Back in the classroom. “Class, take out your poems from yesterday. Proof read your partner’s and get on the computers to type your second draft.”
 
Ten minutes later I see Helen scratching her desk with a compass point. “Helen, where is the poem from yesterday?”
 
“I don’t know. Maybe it’s in my locker.”
 
“Helen, you put it in your desk. Why don’t you take the books out so you can see what’s in there.”
 
Piles of crumpled papers, bent books and broken pencils pour out. “Helen, I have to help Jim on the computer. Look very hard for your poem. When you find it let me see it.”
 
Five minutes later Helen is sharpening her pencil as close to the eraser as mechanically possible. “Let’s organize your desk, Helen. It has tobe there somewhere. It really was a clever poem.”
 
I promise myself to call Helen’s mom tonight to see if anything is going on at home. Five minutes of work and the paper was found.
 
“Okay, sit down and proof read your partner’s poem while she reads yours.”
 
Several minutes later. “Hey, what are you doing to my paper?” Tears begin to fall.
 
“Jenny, what’s wrong?” I sighed.
 
“Helen drew on my paper and made a hole in it.
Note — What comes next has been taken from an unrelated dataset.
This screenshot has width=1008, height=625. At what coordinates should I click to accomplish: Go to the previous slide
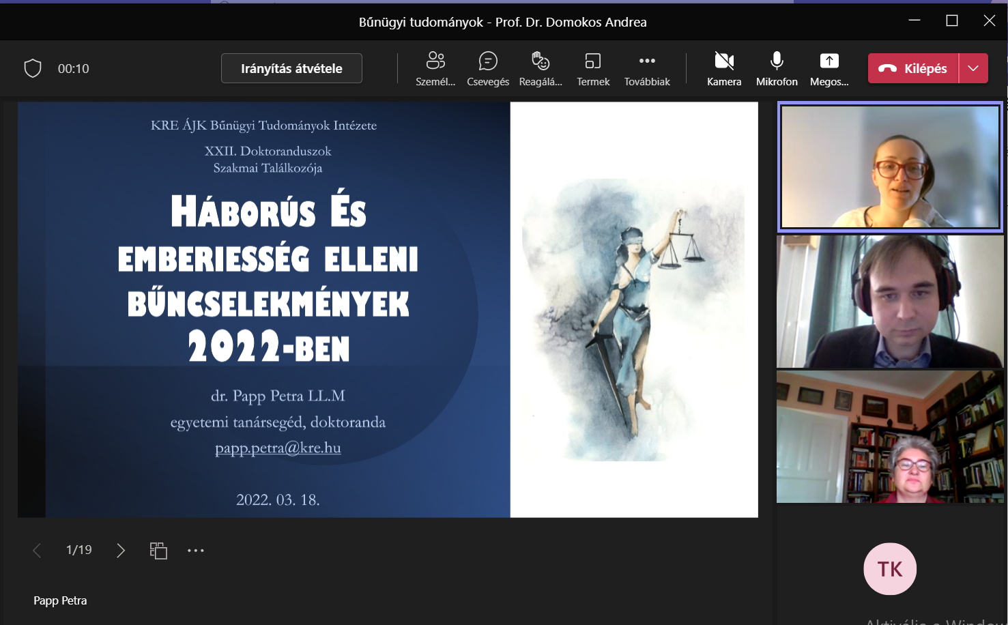(37, 551)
Why do I have to work with her?”
 
“Well, she said I was stupid”, Helen says in a whine.
 
“No I didn’t”…
 

Needless to say, I received a note from the school nurse saying that Helen had to see her at once. Apparently her mother had forgotten to give her the morning dose of medicine. That makes it twice and it’s only September. I promised myself to phone Helen’s mom tonight.

 
Helen’s behavior is very typical of an ADHD child who is not medicated. Because she was not on treatment her behavior seemed to be a confusion of emotional unrest and impulsive actions. These children are not able to interact with their peers appropriately and thus are not accepted by their group. Treating ADHD children with medication is extremely important. It allows the children to focus on their creative thoughts and produce academic work up to their potential.
 

Certainly not all stereotypes of Helen have ADHD. We must remember many conditions may mimic the behaviors of primary Attention Deficit Disorder. Intentionally or carelessly missing a dose or stopping therapy on the child who is transformed by Ritalin or Dexedrine is inexcusable. A cessation of the much needed mediation causes the poor child to slip back into the distracted and in many cases the impulsive state that cripples their academic progress and destorys self-esteem. Stimulant medication is not a magic panacea for all classroom problem, but in the student with documented primary ADHD it is as crucial as anticonvulsants for epileptics.